Hash-based Mysql table sharding

Source: Internet
Author: User

The following describes the Hash algorithm used to process Mysql table shards. Before learning about the Hash algorithm, let's take a look at the Hash algorithm.

We know that a Hash table is a value calculated using a special Hash algorithm. This value must be unique and can be used to find the desired value, this is called a hash table.

The hash algorithm in the table is similar to this idea: Calculate the table name of the data storage table by the ID or name of the original target using a certain hash algorithm, and then access the corresponding table.

Continue to take the above post for example. Each post has a forum name and a forum ID. The two values are fixed and unique, then we can consider performing some operations on one of these two values to obtain the name of a target table.

Now, if we assume that the system allows a maximum of 0.1 billion data records for each table, and we want to save 1 million records for each table, the system will not have more than 100 tables. According to this standard, we assume that hash is performed on the Forum ID of the clipboard to obtain a key value. This value is our table name and then access the corresponding table.

We construct a simple hash algorithm:

Function get_hash ($ id ){
$ Str = bin2hex ($ id );
$ Hash = substr ($ str, 0, 4 );
If (strlen ($ hash) <4 ){
$ Hash = str_pad ($ hash, 4, "0 ");
}
Return $ hash;
}

The algorithm is generally to pass in a forum ID value, and then the function returns a four-character string. If the string length is not enough, use 0 to complete.

For example: get_hash (1), the output result is "3100", input: get_hash (23819), and the result is: 3233, then we use a simple combination with the table prefix, you can access this table. When we need to access the content with ID 1, the combined tables will be topic_3100 and reply_3100, so we can directly access the target table.
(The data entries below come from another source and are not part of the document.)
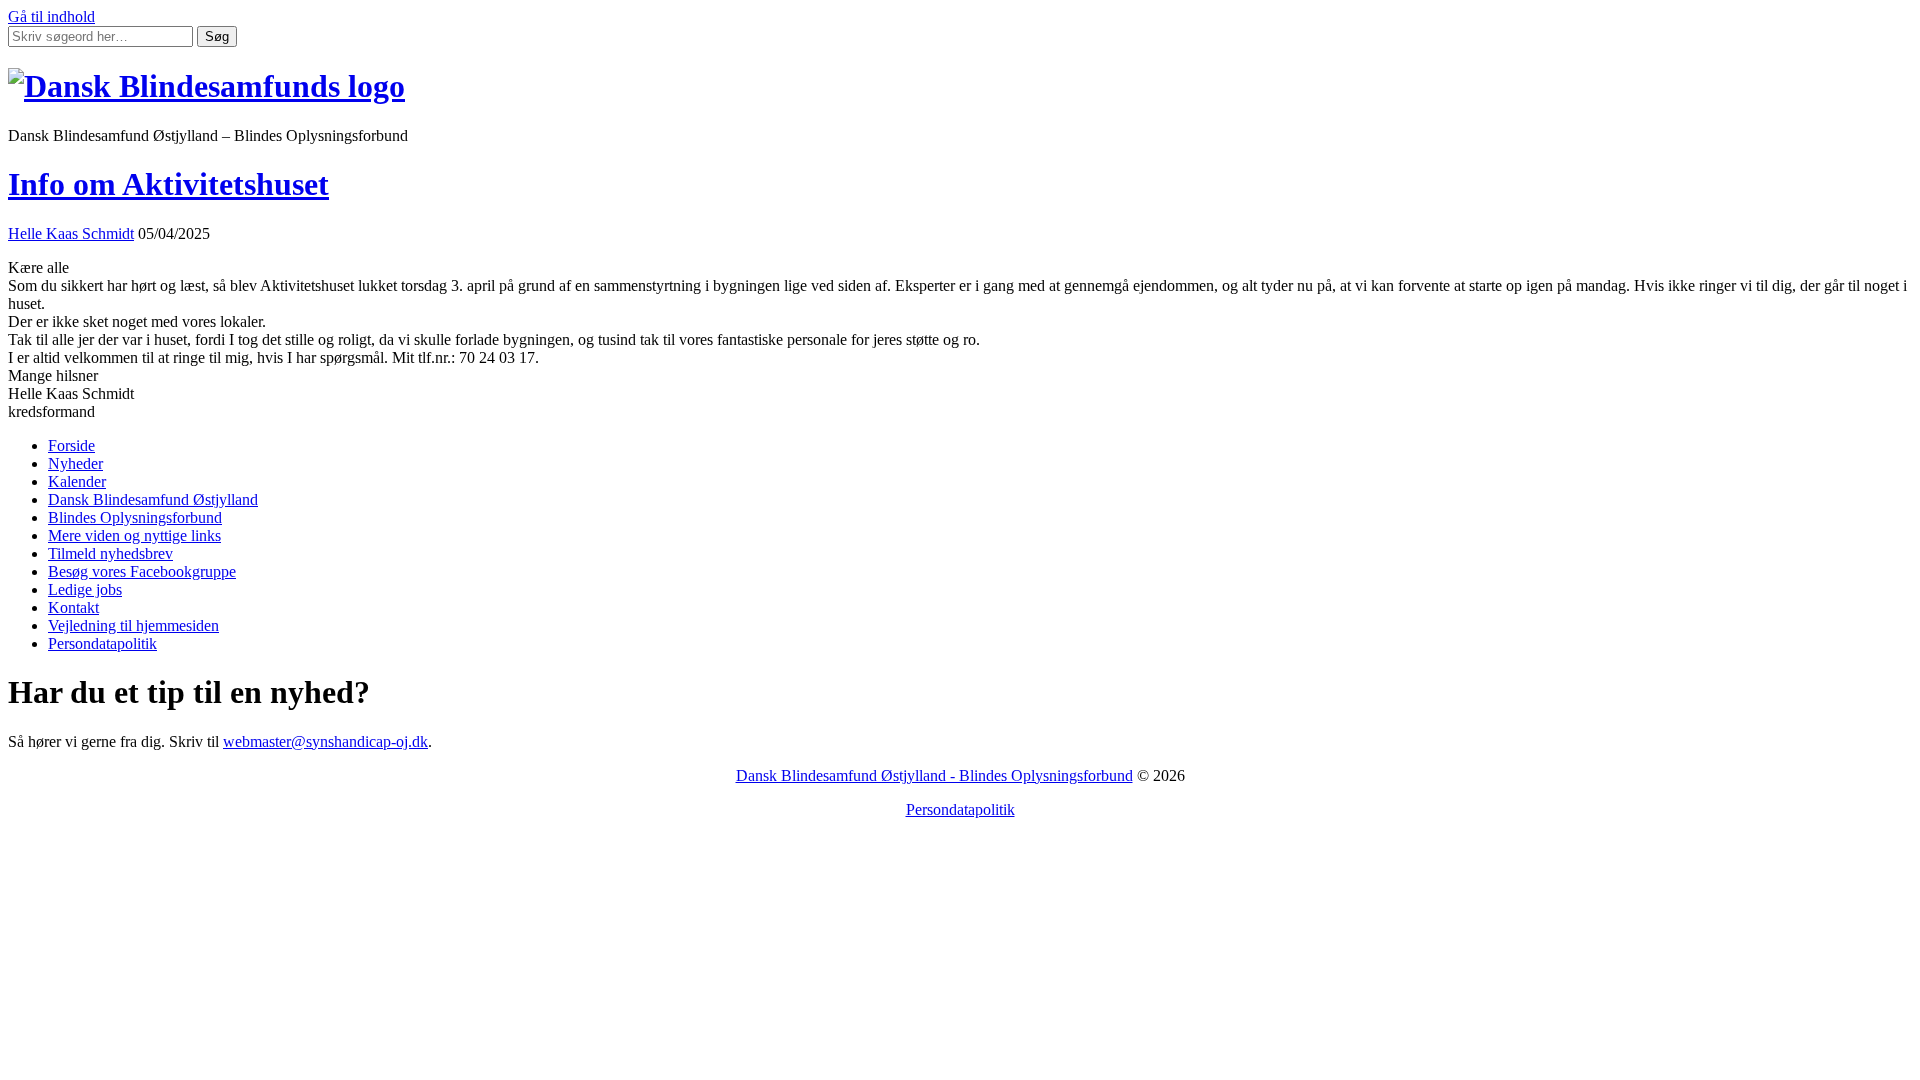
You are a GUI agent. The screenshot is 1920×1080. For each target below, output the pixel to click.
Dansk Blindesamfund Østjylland (153, 499)
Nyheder (75, 463)
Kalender (77, 481)
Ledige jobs (85, 589)
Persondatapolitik (102, 643)
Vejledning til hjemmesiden (133, 625)
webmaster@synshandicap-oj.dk (325, 741)
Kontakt (73, 607)
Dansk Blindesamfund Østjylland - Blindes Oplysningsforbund (934, 775)
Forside (71, 445)
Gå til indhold (51, 16)
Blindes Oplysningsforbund (135, 517)
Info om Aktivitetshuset (168, 184)
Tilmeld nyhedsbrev (110, 553)
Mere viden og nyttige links (134, 535)
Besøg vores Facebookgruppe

Of course, after the hash algorithm is used, some data may be in the same table. This is different from the hash table. The hash table tries its best to solve the conflict. We do not need it here, of course, the name of the table that may be stored in the Prediction and Analysis tables.

If more data needs to be stored, you can perform the hash operation on the Forum name. For example, the preceding binary conversion is also in hexadecimal format, because Chinese characters are much more likely to be repeated than numbers and letters, but more tables may be combined. Therefore, some other problems must be considered.

In the final analysis, if you use the hash method, You must select a good hash algorithm to generate more tables. However, data query is faster.

Internal lock of MySQL Server

Advantages of Mysql Merge table

Difference between 25 mysql and SQL server

Provides you with an in-depth understanding of Mysql temporary tables.

MySQL Show statement usage

Related Article

Contact Us

The content source of this page is from Internet, which doesn't represent Alibaba Cloud's opinion; products and services mentioned on that page don't have any relationship with Alibaba Cloud. If the content of the page makes you feel confusing, please write us an email, we will handle the problem within 5 days after receiving your email.

If you find any instances of plagiarism from the community, please send an email to: info-contact@alibabacloud.com and provide relevant evidence. A staff member will contact you within 5 working days.

A Free Trial That Lets You Build Big!

Start building with 50+ products and up to 12 months usage for Elastic Compute Service

  • Sales Support

    1 on 1 presale consultation

  • After-Sales Support

    24/7 Technical Support 6 Free Tickets per Quarter Faster Response

  • Alibaba Cloud offers highly flexible support services tailored to meet your exact needs.